Giant wind turbine ports prepare to transform NYC's coastal woodlands
13 photos
The proposed site of the Arthur Kill Terminal, on the southwest coast of Staten Island
The proposed site of the Arthur Kill Terminal, in Staten Island, is accessed via two dirt roads off of Arthur Kill Road in Richmond Valley.
The dirt roads at the proposed site of the Arthur Kill Terminal are frequently flooded and pass through woodlands, meadows and wetlands.
An abandoned boat, filled with debris, is one of the only remnants left by human visitors to the proposed site of the Arthur Kill Terminal.
On the site’s southern edge, at the mouth of Mill Creek, the shoreline is covered with broken concrete slabs and wooden pilings, remnants of earlier industrial businesses, which include a lumber yard and coal yard.
A wide, sandy beach stretches along the site’s Arthur Kill waterfront, at the foot of a 15-foot-high cliff of concrete rubble. The Arthur Kill is a 10-mile-long tidal strait, and its Staten Island shoreline is accessible in just a handful of locations.
An abandoned shopping cart on the beach. The proposed site of the Arthur Kill Terminals is located immediately adjacent to the Outerbridge Crossing.
The Cole House, a historic home dating back to the 1840s, is located within the site’s footprint. The developers have committed to preserving this structure as a visitor center, exhibition space, and viewing platform.
At the NYCEDC’s Rossville Municipal Site, woodlands and wetlands have grown over an abandoned post-industrial landscape. A vernal pond has formed near the base of a neighboring liquefied natural gas tank.
Abandoned warehouses are obscured by trees, vines and poison ivy at the 10-acre inland portion of the Rossville Municipal Site. This site was purchased by the city in 1990, as part of a never-realized plan to build a correctional facility.

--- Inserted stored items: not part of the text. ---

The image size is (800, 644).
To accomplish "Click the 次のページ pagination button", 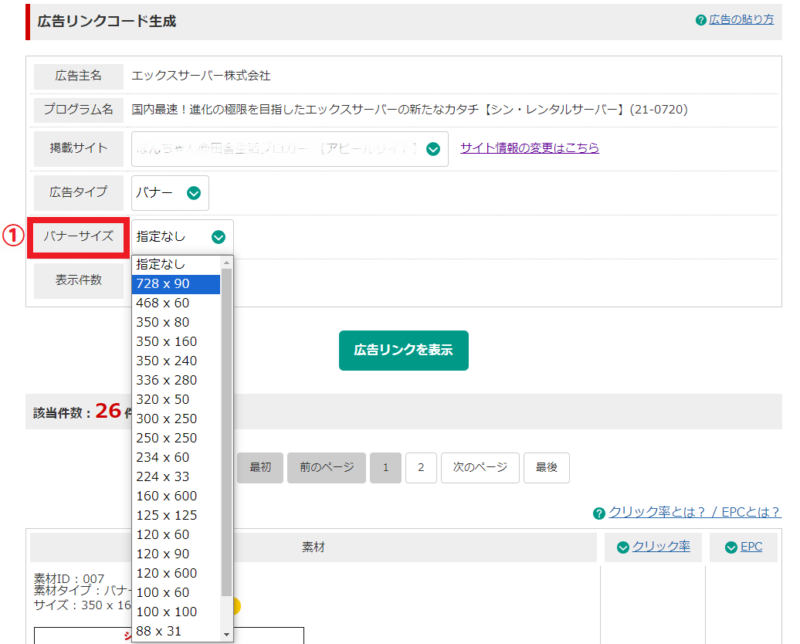I will (480, 468).
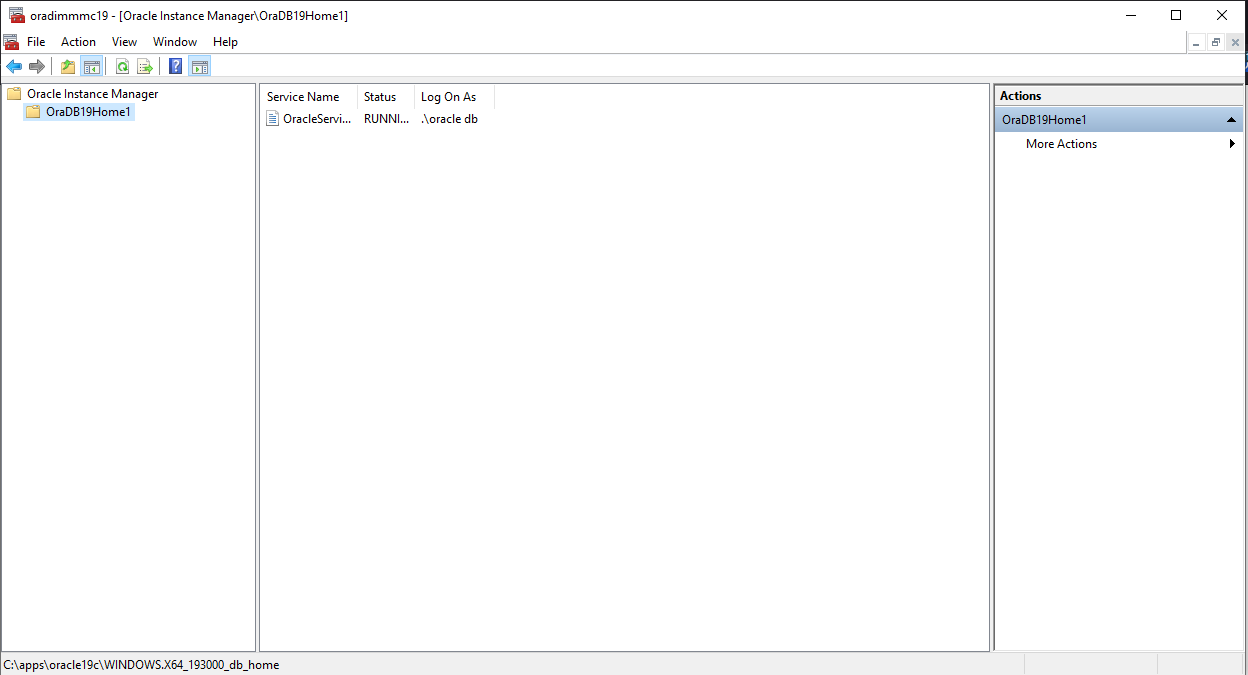Select the Up one level folder icon
Viewport: 1248px width, 675px height.
[x=67, y=66]
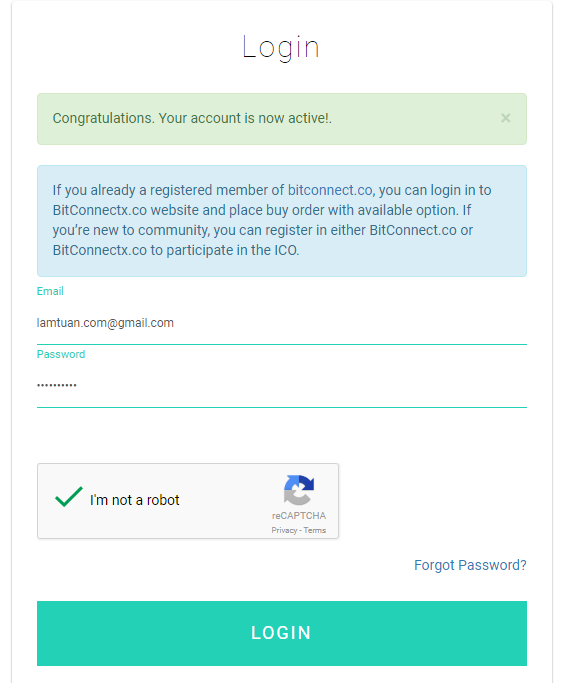Focus the Password input field
563x683 pixels.
282,385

Layers of graffiti cover many of these abandoned warehouse structures. The site has been a popular destination for graffiti artists for more than a decade.
The neighboring liquid natural gas (LNG) facility, along Chemical Lane, is privately owned. The property is currently being remediated, to remove illegally dumped materials, which has interrupted plans to demolish the LNG tanks.
One of the liquid natural gas tanks, at the edge of the Rossville Municipal Site, as seen in 2012. The tanks are each 120 feet tall and 270 feet in diameter. The structures have been empty and unused since their completion in 1974.